To determine whether racial disparities exist in the use of ancillary testing to evaluate individuals with open-angle glaucoma.
We identified all enrollees aged 40 years and older in a large US managed care network with retinal or optic nerve conditions that could warrant the use of ancillary testing. Among persons with open-angle glaucoma or glaucoma suspects, we performed repeated-measures multivariable logistic regression to determine the odds and probabilities each year of undergoing visual field testing, fundus photography, and other ocular imaging for black, white, Hispanic, and Asian American men and women and compared the groups.

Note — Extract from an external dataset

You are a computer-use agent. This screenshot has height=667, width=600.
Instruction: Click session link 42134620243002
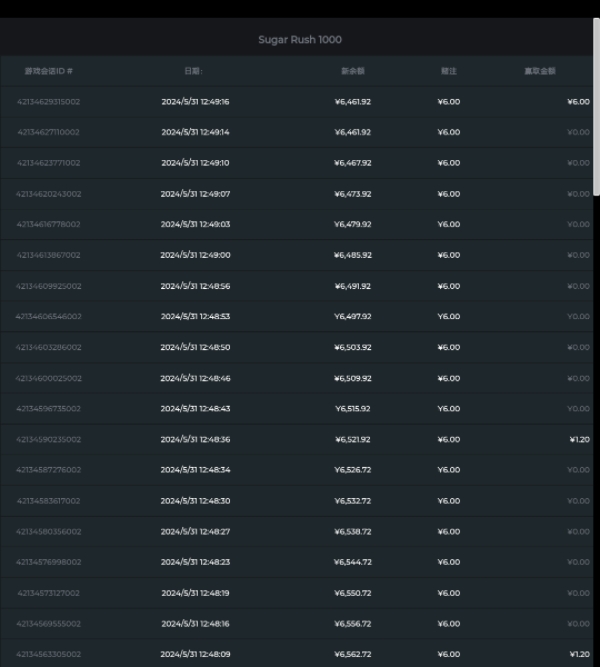pos(49,194)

Among the 797 879 eligible enrollees, 149 018 individuals had open-angle glaucoma. The odds of undergoing visual field testing decreased for all groups from 2001 through 2009, decreasing most for Hispanic men and women (63% and 57%, respectively) (adjusted odds ratio [AOR], 0.37; 95% CI, 0.31-0.43 and AOR, 0.43; 95% CI, 0.37-0.50, respectively) and least (36%) for Asian American men (AOR, 0.64; 95% CI, 0.51-0.80). By comparison, the odds of undergoing other ocular imaging increased for all groups from 2001 through 2009, increasing most (173%) for black men and women (AOR, 2.73; 95% CI, 2.34-3.18 for men and AOR, 2.73; 95% CI, 2.40-3.09 for women) and least (77%) for Hispanic women (AOR, 1.77; 95% CI, 1.49-2.09).

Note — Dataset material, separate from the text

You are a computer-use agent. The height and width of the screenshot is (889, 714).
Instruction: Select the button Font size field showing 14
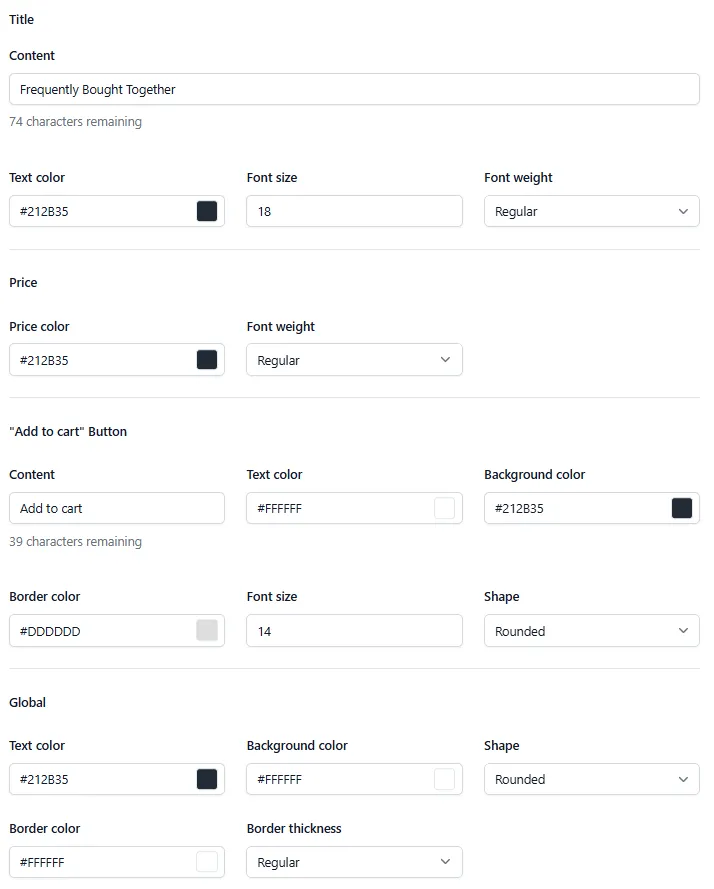coord(354,630)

Hispanic men and women had considerably reduced odds of undergoing visual field testing and other ocular imaging compared with other groups during the decade. Although increases in glaucoma testing have been noted in recent years among Hispanic men and women for some types of ancillary tests, efforts should be made to better understand and overcome some of the persistent barriers to monitoring for glaucoma in this group.